From: Damien Broderick (damienb@unimelb.edu.au)
Date: Sun Jul 13 2003 - 22:58:04 MDT
At 02:23 PM 7/13/03 -0700, Hal wrote:
>Our minds are the crowning achievement of natural biological evolution.
>Our goals should ultimately be to fill the universe not with Life,
>but with Mind. We should transform the entire universe into a cosmos
>full of consciousness.
I tried to catch something of this many years ago in the novel that
eventually appeared more than a decade later in 1982 as THE JUDAS MANDALA.
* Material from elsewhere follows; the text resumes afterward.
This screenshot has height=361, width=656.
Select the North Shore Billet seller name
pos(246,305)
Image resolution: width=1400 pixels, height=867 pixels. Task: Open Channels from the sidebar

That was when we still thought the universe was heading for a Big Crunch,
and hadn't yet guessed quite how soon a technological singularity might
occur. Here's my epiphany, warts and all, from that novel.
Damien Broderick
==============
The galaxies wheeled in the immensity of cosmic night, stars spending their
substance in an orgy of radiance, sucking hydrogen from the frozen void and
spewing back neutrinos, X rays, light, radio noise, the megaparsec pulses
of gravitation, and finally the ores and dense evanescent metals forged in
their bellies, hurled out in the cataclysm of stellar explosion; and in the
midst of spendthrift fury, on the tiny motes of rock and soil and ocean
that were the planets, life trod forth blinking from the slimy pools of its
birth, ate hungrily of the prodigal outpourings of its suns, and changed
under that same lash into forms strange and wild and beautiful, diverse
beyond number, swarmed and preyed upon each another's flesh and cooperated
in the intricate dance of shifting ecologies; and grew wise, at last, wise
and murderous and choked with dreams, yearning for the unnamable, taming
that very energy which mindlessly had brought them into being; and killed
with it, and healed and built with it, went beyond it to now unimagined
energies created in the convoluted structure of brains and ganglia complex
beyond precedent; and came, finally, to command their own brutality and
greatness...
[...]
The wise beings strode from star to star, galaxy to galaxy, but not to rape
and pillage. That eon of conquest was now no more than a regretted episode
in their immense history. They went in joy and respect into the glory that
extended, it seemed, beyond limit. Eyes of flesh were now eyes of fire, yet
still flesh; bodies met in the passion of love, and in those meetings made
new bodies to populate the multicosm and cherish all that lay and moved
within it. They no longer died; death was a clumsy expedient of random
evolution, and they had taken evolution into their own charge. Ennui, too,
was vanished-that specter which once had seemed to spoil the promise of
utopia-for how is boredom possible in a universe rich with other souls? So
they went to the curving edges of the universe, learned its physical limits
and measured and cherished them, learning the infinity within themselves...
[...]
Already more than forty billion years had passed since the first one-celled
creatures struggled for life in their soupy ponds. The wise ones had
altered themselves so radically that none of their early planet-bound
ancestors could have recognized them. They had merged in gestalt unities
huge as stars, their senses extending across the entire radiation scale and
into the domain of pure psychic energies. Even now their evolution was not
complete; the metamorphoses continued. Only the essential qualities of
humanity remained unaltered: love, joy, creation, reverence. The expansion
of the spacetime manifold achieved its greatest dimension, faltered; the
long contraction began. Stars dimmed and died, or faded to a steady ember
glow. The entity that was Sentience welcomed into its totality the few
remaining isolated members of the cosmic fellowship. Purpose and
consciousness infused every energy structure in the multicosm. A hundred
billion years after it had coalesced from incandescent gas, the universe
had become a single sentient organism...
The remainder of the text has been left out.